Jon Stewart Finds Big Problem With Donald Trump’s ‘Cognitive’ Brags

RED FLAG

Stewart jokingly described Trump as “a regular Stephen Hawking.”

Jon Stewart cut through all of President Trump’s boasting about his cognitive tests with one simple question.

The president has been talking up his cognitive tests in speeches and appearances. On Friday, Trump bragged at a press conference, “I took three cognitive tests. Aced all of them, by the way. ... I don’t think Obama could pass it.”

On Monday, Trump told reporters, “No president has ever taken a cognitive test except me. I’ve taken three of them.”

In his monologue on Monday, Stewart asked Trump simply, “Why do you think that is?”

“Why do you think that you’re the only president that that happens to?” Stewart continued. “That for some reason, every time you go to the doctor, which is a lot, the doctor is always like, ‘Hey, while you’re here...’”

Stewart jokingly described Trump as “a regular Stephen Hawking,” and accused him of lying about one of the cognitive test’s questions.

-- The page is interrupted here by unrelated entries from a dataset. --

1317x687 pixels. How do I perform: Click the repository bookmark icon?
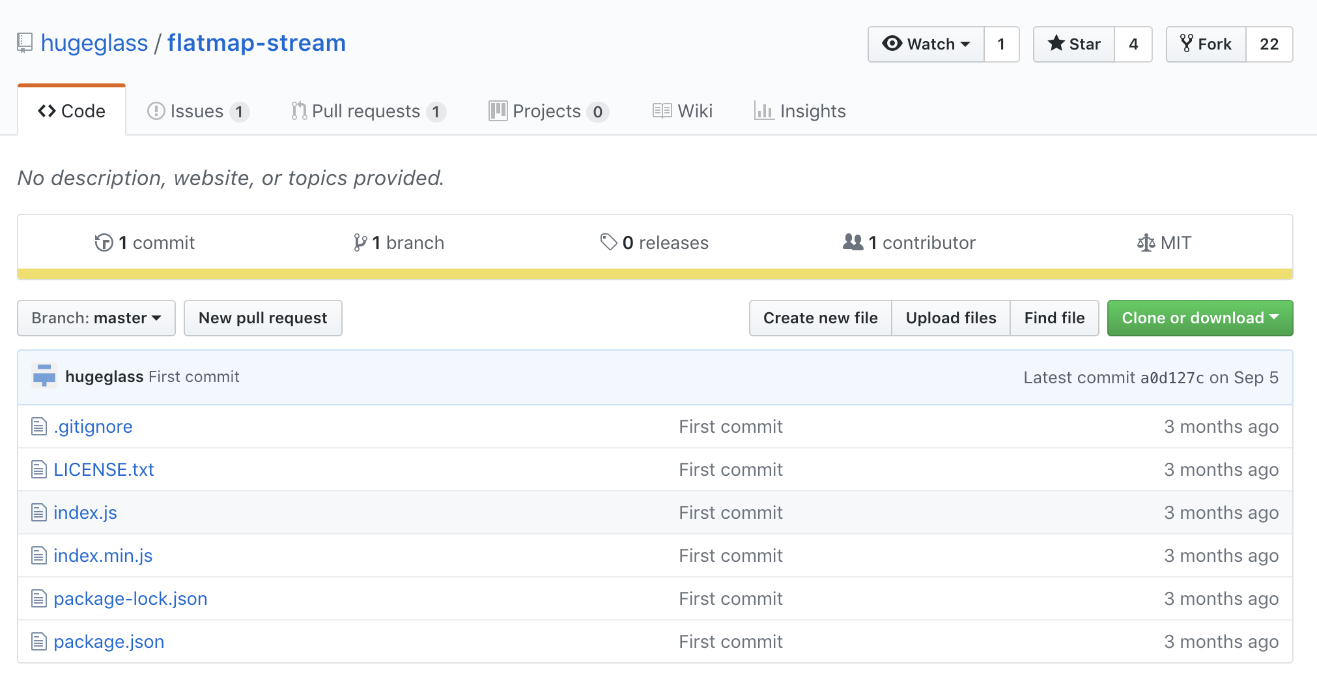[25, 42]
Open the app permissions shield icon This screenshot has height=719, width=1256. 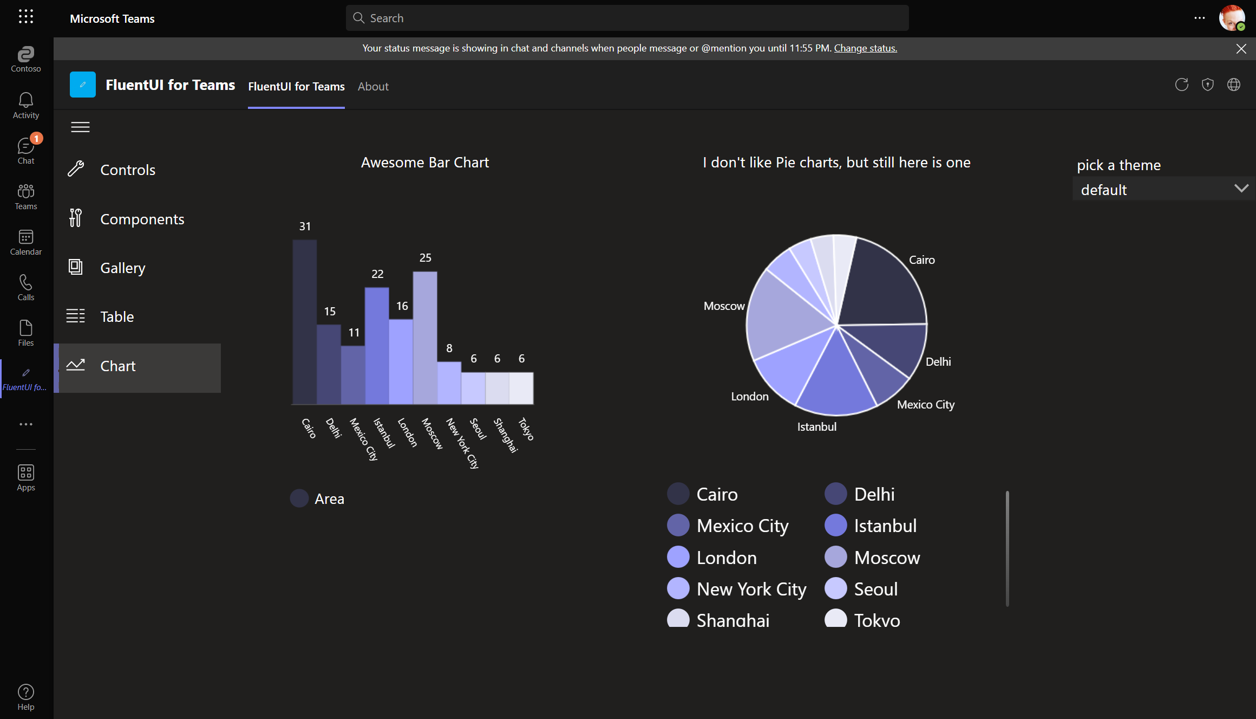(1208, 85)
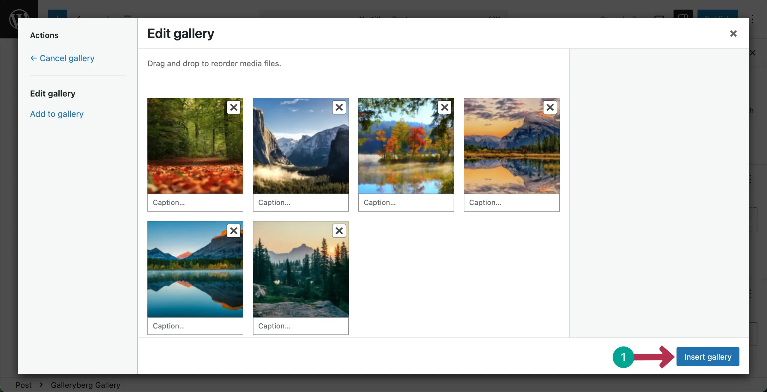Click caption field under pine forest image

301,326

Trump recalled at his Friday press event, “You know, they say, ‘Take a number, any number,’ OK, I’ll take 99, ‘Multiply times nine,’ OK, ‘Divide it by three,’ good, ’Add 4,293.’ That’s good. ‘Divide by two. Subtract 93. Divide by nine.’”

To explain his skepticism that Trump could handle such a question, Stewart showed a 2006 interview of Trump on The Howard Stern Show. Stern asked Trump, then 20 years younger, the simpler question of, “What is 17 times 6?”

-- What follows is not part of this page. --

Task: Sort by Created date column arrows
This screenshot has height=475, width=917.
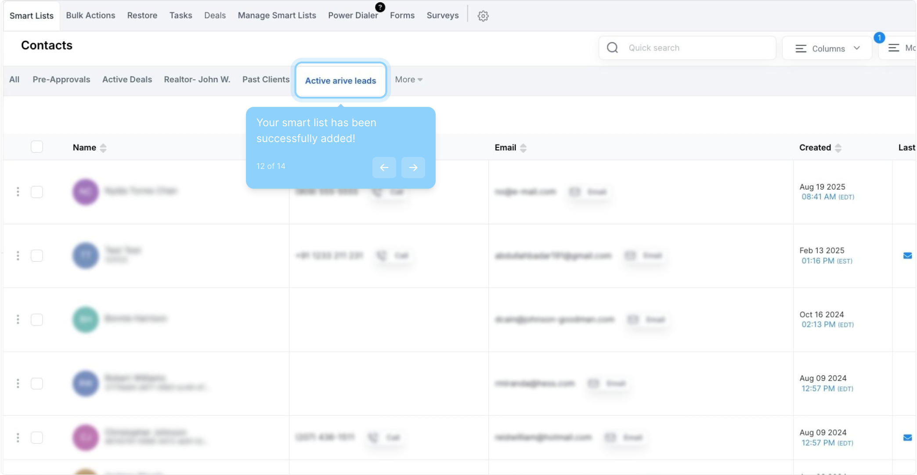Action: [x=838, y=148]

Trump answered confidently, “It’s 11-12,” before later saying, “112.”

“It’s 102,” Stewart replied, “But somehow we’re supposed to believe that 20 years later you’ve turned into a genius.”

The cognitive tests that Trump has reportedly taken are the Montreal Cognitive Assessment, a 30-minute test that’s meant to screen for signs of dementia.

The tests are not supposed to be difficult for a mentally healthy adult, and would not likely include a question as complicated as the one Trump described, according to publicly-available samples of the test.

Fellow late-night host Jimmy Kimmel once mocked Trump’s cognitive test boasting by taking the test himself on his show. Some of the test’s questions asked Kimmel to identify basic drawings of commonly-known animals.

Trump’s second term in office has been plagued by widespread concerns over his apparent mental and physical decline.

In October, former John Hopkins professor John Gartner told The Daily Beast Podcast that Trump is displaying a “massive increase” in “clinical signs of dementia.”

Despite the media concerns over the president’s mental health, Trump has publicly toyed with the idea of staying in office for a third, even fourth term.

When talking about his controversial ballroom project on Monday, Trump said, “When I get out of office in, let’s say, eight or nine years from now, I’ll be able to use it myself.”

Trump is constitutionally limited to only two presidential terms, and cannot legally stay in office past January 2029.